Here are just a few of the notable cases NOAA SARSAT assisted in during 2010:
– In a joint Coast Guard-Navy operation, a man was rescued from his capsized boat, 250 miles off of Cape Hatteras, N.C.
– A man’s car veered off a snowy Colorado road in a blizzard and became stuck. With no cell phone signal, his personal locator beacon was the only way to contact authorities for help.
– Two people with a seven-member dog team were aboard a helicopter that crashed in Alaska. All lives were saved.

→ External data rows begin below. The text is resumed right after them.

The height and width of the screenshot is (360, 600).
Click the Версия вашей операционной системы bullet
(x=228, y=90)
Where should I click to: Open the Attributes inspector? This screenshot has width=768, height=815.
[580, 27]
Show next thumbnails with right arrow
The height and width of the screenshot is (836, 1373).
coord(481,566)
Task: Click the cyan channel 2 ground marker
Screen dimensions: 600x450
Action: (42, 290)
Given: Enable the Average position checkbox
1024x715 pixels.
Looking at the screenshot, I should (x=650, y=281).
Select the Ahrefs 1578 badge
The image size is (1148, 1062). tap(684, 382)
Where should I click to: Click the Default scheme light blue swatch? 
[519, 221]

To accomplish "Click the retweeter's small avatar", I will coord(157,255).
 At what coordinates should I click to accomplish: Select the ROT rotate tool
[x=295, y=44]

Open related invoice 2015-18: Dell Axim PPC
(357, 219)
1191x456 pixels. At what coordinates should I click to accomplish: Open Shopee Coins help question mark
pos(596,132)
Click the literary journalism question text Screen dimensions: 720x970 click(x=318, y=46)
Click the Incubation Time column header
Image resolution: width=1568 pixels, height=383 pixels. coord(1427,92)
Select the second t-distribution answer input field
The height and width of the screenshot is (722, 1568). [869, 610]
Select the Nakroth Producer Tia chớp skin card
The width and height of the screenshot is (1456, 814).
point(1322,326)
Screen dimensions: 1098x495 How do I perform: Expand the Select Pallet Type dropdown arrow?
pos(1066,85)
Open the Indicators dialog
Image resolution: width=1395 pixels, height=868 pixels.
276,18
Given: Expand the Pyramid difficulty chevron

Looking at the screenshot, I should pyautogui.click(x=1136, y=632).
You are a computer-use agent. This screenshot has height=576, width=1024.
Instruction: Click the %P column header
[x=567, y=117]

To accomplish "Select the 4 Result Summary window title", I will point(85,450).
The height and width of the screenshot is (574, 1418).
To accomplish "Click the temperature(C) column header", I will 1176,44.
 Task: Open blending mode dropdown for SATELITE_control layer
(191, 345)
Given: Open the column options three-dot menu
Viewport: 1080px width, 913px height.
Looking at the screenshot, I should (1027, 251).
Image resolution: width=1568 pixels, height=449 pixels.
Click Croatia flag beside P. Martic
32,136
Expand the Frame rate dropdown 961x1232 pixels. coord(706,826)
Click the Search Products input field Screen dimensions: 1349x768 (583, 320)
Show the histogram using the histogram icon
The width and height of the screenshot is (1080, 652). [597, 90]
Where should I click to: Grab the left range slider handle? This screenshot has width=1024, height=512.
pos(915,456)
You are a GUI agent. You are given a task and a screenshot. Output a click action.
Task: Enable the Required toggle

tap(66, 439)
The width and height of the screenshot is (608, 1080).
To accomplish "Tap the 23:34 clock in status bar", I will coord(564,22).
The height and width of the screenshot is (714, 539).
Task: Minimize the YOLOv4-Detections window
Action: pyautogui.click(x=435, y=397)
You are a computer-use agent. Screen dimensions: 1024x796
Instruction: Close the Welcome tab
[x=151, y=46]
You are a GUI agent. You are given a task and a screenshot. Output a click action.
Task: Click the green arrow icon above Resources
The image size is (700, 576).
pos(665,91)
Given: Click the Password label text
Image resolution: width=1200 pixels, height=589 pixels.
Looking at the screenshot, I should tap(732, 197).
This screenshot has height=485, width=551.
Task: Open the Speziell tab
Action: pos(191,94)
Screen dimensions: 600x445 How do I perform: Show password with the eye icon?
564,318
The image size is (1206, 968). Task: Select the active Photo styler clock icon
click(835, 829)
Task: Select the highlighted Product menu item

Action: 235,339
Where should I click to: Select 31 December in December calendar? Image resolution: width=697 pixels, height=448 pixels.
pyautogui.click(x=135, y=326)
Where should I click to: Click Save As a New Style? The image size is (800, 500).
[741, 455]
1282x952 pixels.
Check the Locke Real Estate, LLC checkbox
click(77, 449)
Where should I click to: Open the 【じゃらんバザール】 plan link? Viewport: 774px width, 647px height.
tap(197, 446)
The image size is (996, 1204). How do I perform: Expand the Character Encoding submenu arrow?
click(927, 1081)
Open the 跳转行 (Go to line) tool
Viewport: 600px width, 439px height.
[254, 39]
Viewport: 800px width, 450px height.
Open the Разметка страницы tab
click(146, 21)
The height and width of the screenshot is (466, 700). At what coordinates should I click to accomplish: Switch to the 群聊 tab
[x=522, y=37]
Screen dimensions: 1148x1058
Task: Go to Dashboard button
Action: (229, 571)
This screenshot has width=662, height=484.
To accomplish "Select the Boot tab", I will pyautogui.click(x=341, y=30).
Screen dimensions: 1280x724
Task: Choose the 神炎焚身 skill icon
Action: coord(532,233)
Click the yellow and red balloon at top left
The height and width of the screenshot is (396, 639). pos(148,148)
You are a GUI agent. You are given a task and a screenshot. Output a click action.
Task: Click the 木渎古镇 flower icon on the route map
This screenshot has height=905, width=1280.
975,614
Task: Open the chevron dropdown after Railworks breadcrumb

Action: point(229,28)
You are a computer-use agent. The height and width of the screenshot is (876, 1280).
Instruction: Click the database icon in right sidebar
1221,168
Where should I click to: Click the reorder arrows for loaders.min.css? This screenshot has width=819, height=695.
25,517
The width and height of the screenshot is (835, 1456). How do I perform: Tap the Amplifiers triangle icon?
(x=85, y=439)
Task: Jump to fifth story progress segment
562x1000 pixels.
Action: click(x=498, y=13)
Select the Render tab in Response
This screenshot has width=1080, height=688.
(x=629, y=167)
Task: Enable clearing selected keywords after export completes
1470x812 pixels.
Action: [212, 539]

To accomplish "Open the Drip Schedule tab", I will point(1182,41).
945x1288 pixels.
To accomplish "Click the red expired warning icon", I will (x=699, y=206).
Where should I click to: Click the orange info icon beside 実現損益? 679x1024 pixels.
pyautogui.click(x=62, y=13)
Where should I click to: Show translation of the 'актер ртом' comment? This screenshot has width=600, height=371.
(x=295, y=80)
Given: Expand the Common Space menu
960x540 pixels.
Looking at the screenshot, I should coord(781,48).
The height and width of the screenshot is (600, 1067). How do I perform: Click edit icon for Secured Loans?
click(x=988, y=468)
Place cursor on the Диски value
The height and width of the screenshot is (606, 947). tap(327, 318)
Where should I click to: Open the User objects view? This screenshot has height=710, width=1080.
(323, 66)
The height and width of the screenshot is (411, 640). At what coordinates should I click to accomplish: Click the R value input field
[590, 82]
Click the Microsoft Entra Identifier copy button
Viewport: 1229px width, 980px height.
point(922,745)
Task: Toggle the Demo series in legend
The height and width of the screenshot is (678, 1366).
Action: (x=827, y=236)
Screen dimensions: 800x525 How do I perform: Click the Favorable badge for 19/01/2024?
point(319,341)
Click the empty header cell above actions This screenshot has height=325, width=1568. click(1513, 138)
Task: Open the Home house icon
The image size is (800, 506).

While the SARSAT system remains an asset to the Coast Guard, NOAA’s satellites work in conjunction with Russia’s COSPAS spacecraft, as part of a global search and rescue system, commonly referred to as COSPAS-SARSAT. The number of total international rescues for 2010 will be released later this year, including the rescue of Abby Sunderland, a California teen attempting to set a new record for youngest solo sail around the world who activated her emergency beacon when a storm left her boat adrift in the southern Indian Ocean.